The private network does not limit bandwidth and provides access to both direct access to the Internet (if the node owner has hooked the node up to the Internet) and access to the mesh. Each node's private network runs on 172.30.0.0/16 and uses NAT between the private network and the mesh. It does not accept any new incoming connections from the mesh onto the 172.30.0.0/16 subnet.

Accessing Home Node via SSH

Your home node is accessible via the Dropbear Secure Shell (SSH) server on port 22.

The 4 Ethernet ports that are provided with your router should be configured as follows:

  1. Private network with DHCP of 172.30.0.x network addresses
  2. Public network with DHCP of 100.64.x.x network addresses (SudoMesh network)
  3. NotDHCP for Extender 1
  4. NotDHCP for Extender 2

This may not apply to your router. For instance, the TP-Link N750 uses the opposite port assignment, with port 3 for private network, and port 4 for public SudoMesh/PeoplesOpen.net network.

Network Settings

Default Build Configuration

The IP address of your home node is 172.22.0.1 prior to configuration via the makenode utility. You can SSH into the node as root using the password 'meshtheplanet' after setting up your computer to use an IP on the 172.22.0.0/16 network.

Post Makenode Configuration

The private network configuration uses a 172.30.0.0/16 network with DHCP available for connected clients. You can configure your workstation to use the following manual network configuration so that you can SSH into your home node.

  • IP Address: 172.30.0.9 (or anything other than 172.30.0.1)
  • Netmask: 255.255.255.0
  • Gateway: 172.30.0.1

See Network Configuration Guides: Linux Mac

The IP of your home node on the private network is 172.30.0.1, with the root password you specified when running makenode to configure it.

 ssh root@172.30.0.1
 The authenticity of host '172.30.0.1 (172.30.0.1)' can't be established.
 RSA key fingerprint is b8:9d:4a:2f:1b:f5:e1:ae:b8:19:5b:70:92:8b:7f:34.
 Are you sure you want to continue connecting (yes/no)? 

After accepting the key by entering 'yes' and pressing ENTER, it will ask you for the root password.

SSH Keys

If you'd like to add your ssh key to the router (instead of using a root password), add it to the configs/authorized_keys file. You'll see that there are 3 other keys there for our developers. You can remove them if you'd like, but they're currently the only way we can provide remote support. During the alpha test phase we ask that you consider whether you are able to do diagnostics/debugging yourself before you remove them.

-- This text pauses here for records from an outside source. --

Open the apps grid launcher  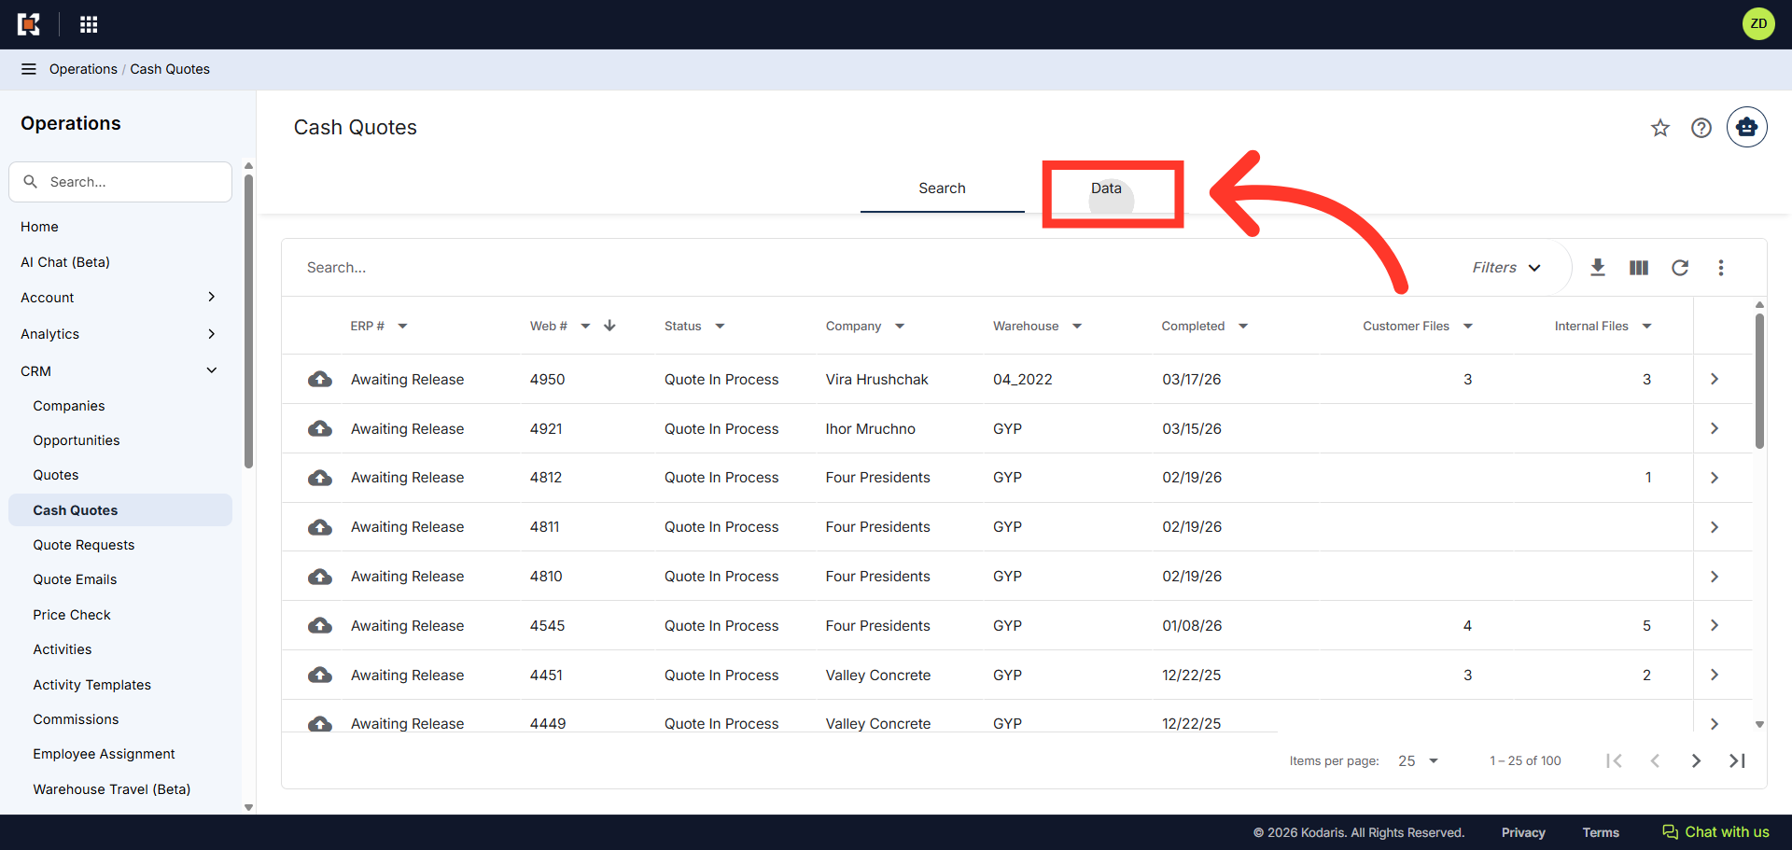pos(89,24)
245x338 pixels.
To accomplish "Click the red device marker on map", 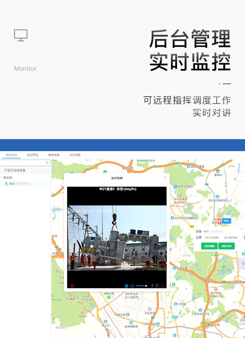I will tap(220, 221).

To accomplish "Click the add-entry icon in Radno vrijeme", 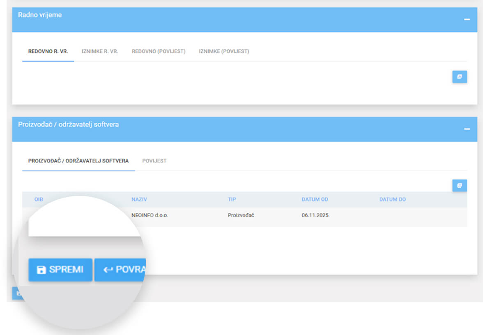I will click(x=460, y=77).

Node flashing and configuration

One of our medium-term goals is to be able to sell nodes on our website and minimize the amount of work required to re-flash/configure the nodes and provide documentation for the user. To facilitate this, our current process for new nodes is:

  • A new node is flashed manually with the sudowrt firmware.
  • The node is then configured by a sudo mesh volunteer using our makenode software.
  • Makenode generates SSH keys, a SSH root password, a web admin password and a private wifi password. Then it configures the node, saves the info in the node database and shuts down the node.
  • Makenode then automatically prints a sticker containing some basic info including wifi and web admin passwords.
  • The sudo mesh volunteer attaches the sticker to the nodes power supply and puts the node back in the box with a set of instructions for how to install and use the node.
  • The node is shipped to the new node owner!

Node management

All nodes set up by sudo mesh automatically allow root access using an SSH key held by a few trusted sudo mesh organizers. This is to allow us to update the firmware and troubleshoot network issues. We inform node-owners of this fact and tell them how to prevent sudo mesh from accessing their nodes, but also indicate that they should be ready to manage their own node if they choose to do this.

Node Monitoring

Currently, the peoples open network can be monitored in real time with an heroku app Our exit nodes communicate to this URL using a monitor.sh script. This relays information about the number of active routes and number of active gateways. If the exit node doesn't check-in for longer than 2 minutes, it is assumed to be down.